Un scénario de design-fiction initialement publié dans le numéro 1 du magazine Les Passeurs, Vivre en montagne après 2020
RÉSUMÉ DE LA LOI SUR LES CRÉDITS ESPACE-TEMPS DE 2045
• Des crédits ont été créés pour limiter les dépenses énergétiques liées aux déplacements et favoriser le local et la sobriété.
• On a réduit la distance annuelle autorisée à 10 000 km par an (contre 20 000 dans la loi précédente).
• Impossibilité de se déplacer pour des temps courts (1 jour, 1 weekend, 1 semaine). Il faut « habiter », contribuer à la vie du lieu : 25% du crédit-temps doit être consacré au territoire sur lequel on vit.
• On peut postuler pour aller vivre sur un autre territoire pour une période de 3 à 9 mois, une fois tous les 3 ans : on est sélectionné selon son métier, sa motivation, ce qu’on peut apporter au territoire. Les personnes « extérieures » qui viennent sur un territoire sont appelées les fifty/fifty.

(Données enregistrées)
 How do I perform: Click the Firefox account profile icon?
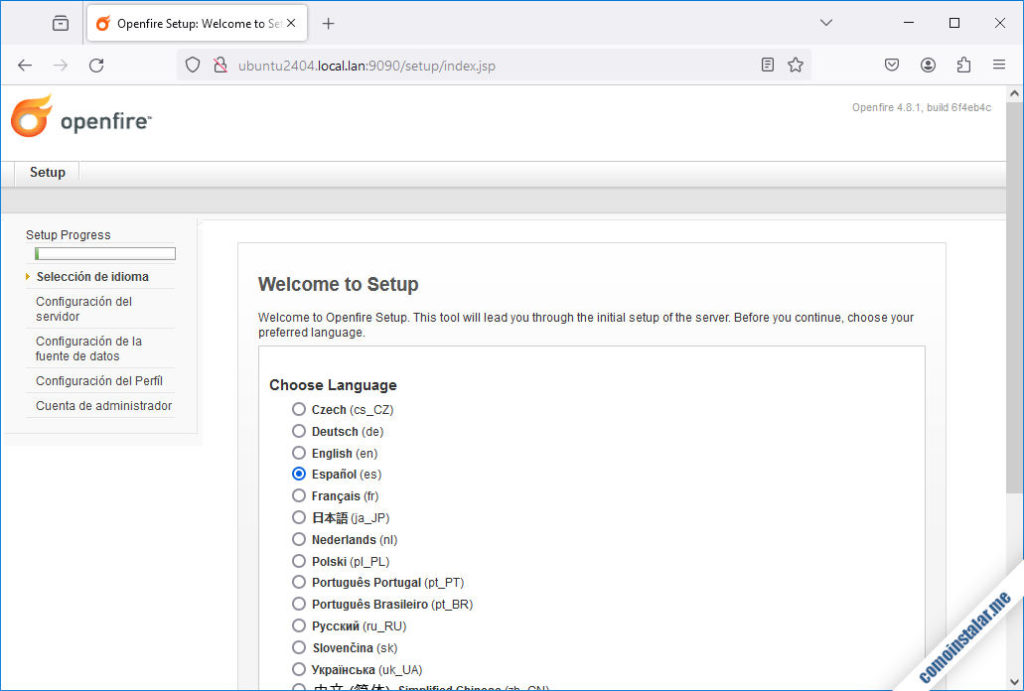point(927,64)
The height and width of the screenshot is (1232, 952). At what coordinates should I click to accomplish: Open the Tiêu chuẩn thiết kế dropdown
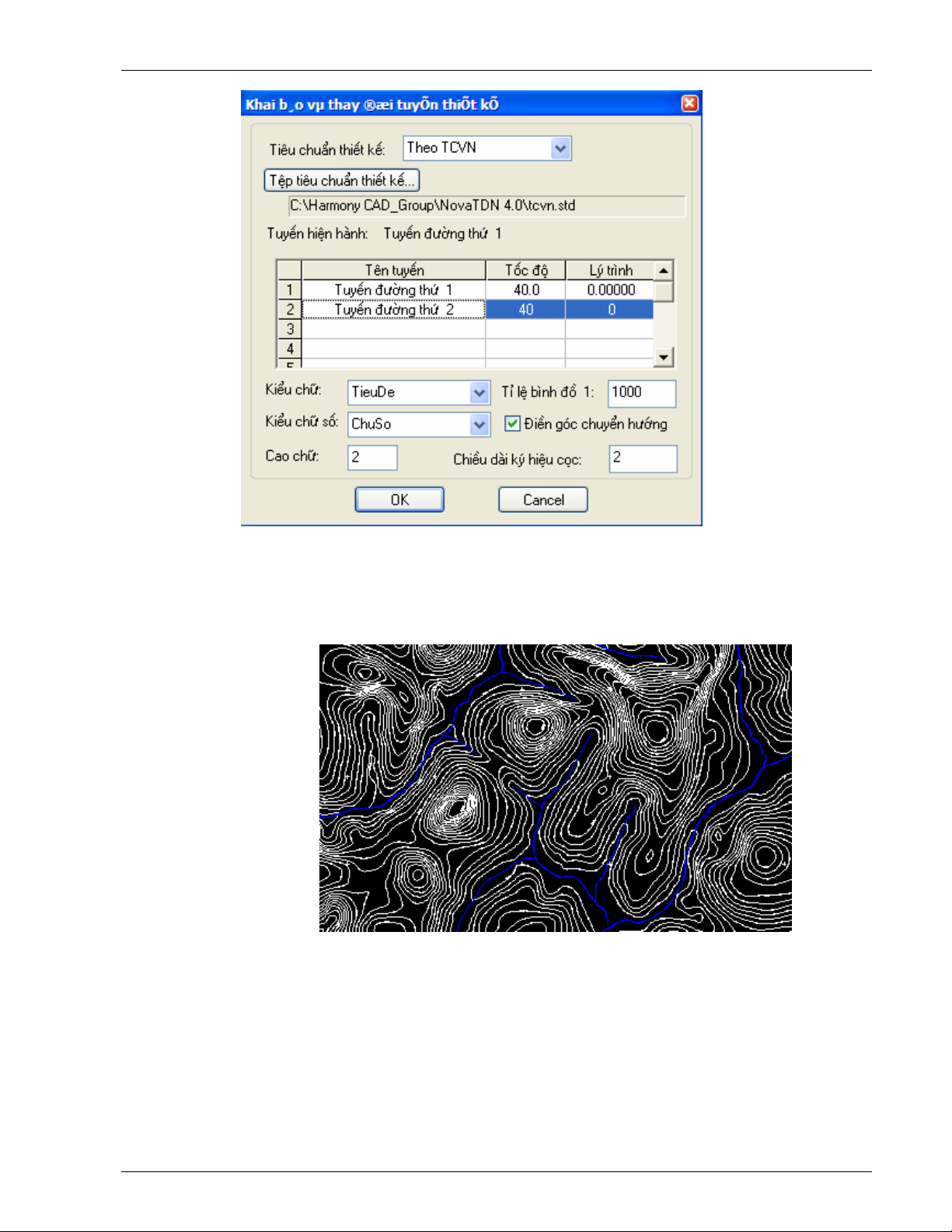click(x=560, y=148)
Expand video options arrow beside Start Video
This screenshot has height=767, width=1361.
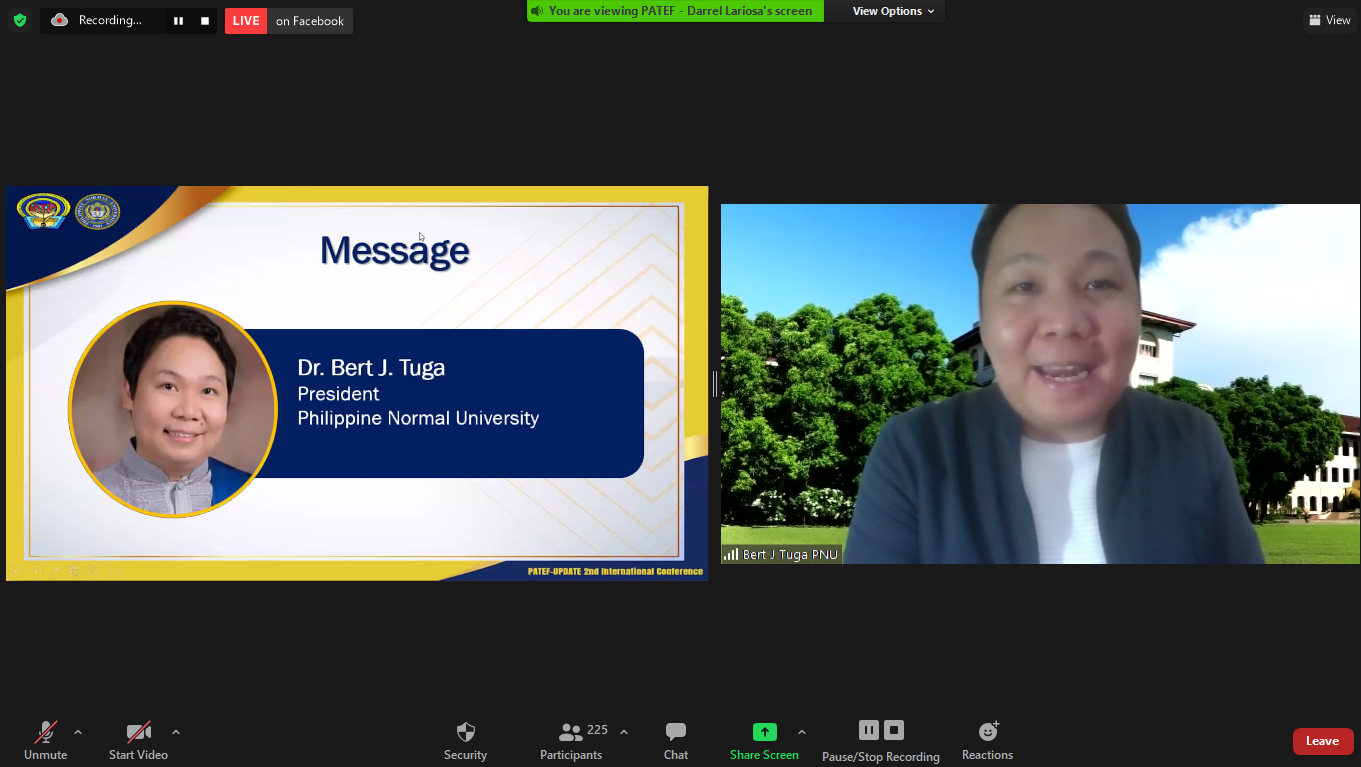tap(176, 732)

- Consigne:
D'après l'extrait sur la loi des crédits espace-temps de 2045, quelle distance annuelle est désormais autorisée ?

- Réponse:
10 000 km par an, contre 20 000 dans la loi précédente.